» **Цель задания**
Какая теория, согласно тексту о Нечаеве и «Народной воле», стала краеугольным камнем «Народной воли»?

» **Текст для чтения**
########
И для доказательства того, что общество застраховано от перерождения, что оно не превратится в корпорацию убийц, в фабрику тайных казней по нечаевскому образцу, была изобретена теория одного, самого главного, последнего убийства, убивающего все прочие убийства. Соблазнительная теория окончательного убийства стала краеугольным камнем «Народной воли», центральным пунктом ее программы.

Как логическое следствие пути, по которому пошли народовольцы, восприняли они письмо уже восемь лет как исчезнувшего в казематах Петропавловской крепости Нечаева, того самого Нечаева… Письмо, адресованное Исполнительному комитету «Народной воли», в котором узник равелина не просил и не требовал, а предлагал принять меры к его освобождению.

В исторической повести Ю. Трифонова об Андрее Желябове воспроизводится реакция народовольцев на это предложение:

«Два, три года назад мы, действительно, были далеки от него (Нечаева. — Л. С.) и имели право возмущаться, а сейчас, дорогие друзья, мы заметно к нему приблизились.

— Как!

— Что ты говоришь?

— Доказательства! Такими обвинениями не бросаются!

— Господа, мы почти выполняем программу «Катехизиса». Там было сказано, что революционер должен проникнуть всюду, во все сословия, в барский дом, в военный мир, в литературу, в Третье отделение и даже в Зимний дворец. Я помню отлично, потому что это место меня тогда поразило и показалось сказкой. Теперь мы знаем, что вовсе не сказка, все выполнено: мы проникли к военным, к литераторам, наш агент есть у Цепного моста и побывал в Зимнем дворце!

— Тарас (партийная кличка Желябова. — Л. С.), ты можешь убить человека? — спросила Вера (Фигнер. — Л. С.). — Не предателя, не шпиона, не врага, а просто — потому что смерть даст тебе некую власть?

— А для чего убивающему некая власть? А вдруг — для всеобщего блага? Вдруг — получить власть и с ее помощью навести на земле порядок? Ведь мы собираемся в одно из ближайших воскресений казнить царя, а он — не шпион, не предатель, не личный враг. Но мы надеемся этой казнью приобрести некую власть над историей, повернуть колесо российской фортуны. Убиваем ради блага России! В этом-то вся трагическая сложность: мечтаем о мирном процветании, а вынуждены убивать, стремимся к земскому собору, чтоб убеждать словами, а сами готовим снаряды, чтоб убеждать динамитом.

— Позволь, ты сравниваешь разные вещи: убийство несчастного Иванова и царя… — Слабо сопротивлялась одна Вера. Мужчины молчали.

— Разные по размерам. Модель одна. Мы тоже начинали с бессмысленных убийств… А если бы Сергей Геннадиевич не был сейчас в равелине, он бы сидел с нами и руки у него были бы такие же черные… от динамита» [222].

И та же Вера Фигнер спустя годы так вспоминала о впечатлении, которое произвело на нее и на ее товарищей письмо Нечаева: «Он писал, как революционер, только что выбывший из строя, пишет товарищам, еще оставшимся на свободе… Исчезло все, темным пятном лежавшее на личности Нечаева, вся та ложь, которая окутывала революционный образ Нечаева. Оставался разум, не померкший в долголетнем одиночестве застенка, оставалась воля, не согнутая всей тяжестью обрушившейся кары; энергия, не разбитая всеми неудачами жизни» [223].

Адаптация к имени и личности Нечаева исподволь сменялась его исторической реабилитацией. Политический монстр, нравственное чудовище, циник и мистификатор, лжец и убийца уступал место страдальцу-революционеру, положившему жизнь за святое дело, из последних сил боровшемуся против «поганого строя».

Микроб нечаевщины оставался реальной угрозой. Но болезнь, о которой столь недвусмысленно предупреждал Достоевский, старались не замечать, даже когда ее симптомы были очевидны: на знамени социальной революции не должно было быть никаких «лишних» пятен.

От «Бесов» предпочитали отмахиваться; клеймо «реакционный роман» позволяло не принимать в расчет его истины — и вечные, и злободневные. Уроки «Бесов» не пошли впрок; однако, не научив историю, роман Достоевского вошел в большую литературу нового века.
########
» **Данные для анализа**
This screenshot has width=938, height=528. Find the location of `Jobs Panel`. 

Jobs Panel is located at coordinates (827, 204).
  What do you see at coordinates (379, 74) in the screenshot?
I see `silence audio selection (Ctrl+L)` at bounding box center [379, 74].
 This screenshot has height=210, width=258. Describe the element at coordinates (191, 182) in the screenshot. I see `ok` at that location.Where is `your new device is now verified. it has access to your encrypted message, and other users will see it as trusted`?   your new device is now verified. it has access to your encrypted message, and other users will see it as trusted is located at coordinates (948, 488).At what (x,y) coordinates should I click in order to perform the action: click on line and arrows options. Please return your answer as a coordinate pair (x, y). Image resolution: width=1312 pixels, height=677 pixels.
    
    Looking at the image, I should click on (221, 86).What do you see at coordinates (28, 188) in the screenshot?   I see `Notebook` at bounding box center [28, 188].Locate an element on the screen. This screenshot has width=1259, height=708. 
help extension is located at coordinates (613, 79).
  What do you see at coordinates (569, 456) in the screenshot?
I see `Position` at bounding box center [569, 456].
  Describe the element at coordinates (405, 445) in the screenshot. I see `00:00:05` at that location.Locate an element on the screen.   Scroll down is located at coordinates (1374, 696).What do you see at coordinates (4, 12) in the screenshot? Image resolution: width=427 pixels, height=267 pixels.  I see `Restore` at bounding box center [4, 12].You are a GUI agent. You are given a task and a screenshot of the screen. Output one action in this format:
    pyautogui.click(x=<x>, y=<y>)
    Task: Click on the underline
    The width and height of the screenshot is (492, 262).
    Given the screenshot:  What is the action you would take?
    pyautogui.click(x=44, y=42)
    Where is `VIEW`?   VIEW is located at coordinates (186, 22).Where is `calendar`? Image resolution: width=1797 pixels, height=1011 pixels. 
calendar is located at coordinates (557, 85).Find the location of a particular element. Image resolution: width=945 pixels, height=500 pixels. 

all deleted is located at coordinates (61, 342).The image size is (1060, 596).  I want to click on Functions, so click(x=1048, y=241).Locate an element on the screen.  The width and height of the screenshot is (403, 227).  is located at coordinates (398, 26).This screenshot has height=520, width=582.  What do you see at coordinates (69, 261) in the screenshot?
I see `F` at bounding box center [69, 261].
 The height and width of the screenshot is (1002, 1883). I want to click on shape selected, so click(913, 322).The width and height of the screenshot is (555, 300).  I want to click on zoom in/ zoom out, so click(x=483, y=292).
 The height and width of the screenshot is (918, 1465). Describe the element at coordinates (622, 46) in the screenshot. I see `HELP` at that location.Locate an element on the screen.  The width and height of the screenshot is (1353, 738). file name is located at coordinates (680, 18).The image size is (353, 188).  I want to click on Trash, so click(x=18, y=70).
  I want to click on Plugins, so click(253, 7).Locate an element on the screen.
########
» **Выполненное задание**
Теория окончательного убийства: одного, самого главного, последнего убийства, убивающего все прочие убийства.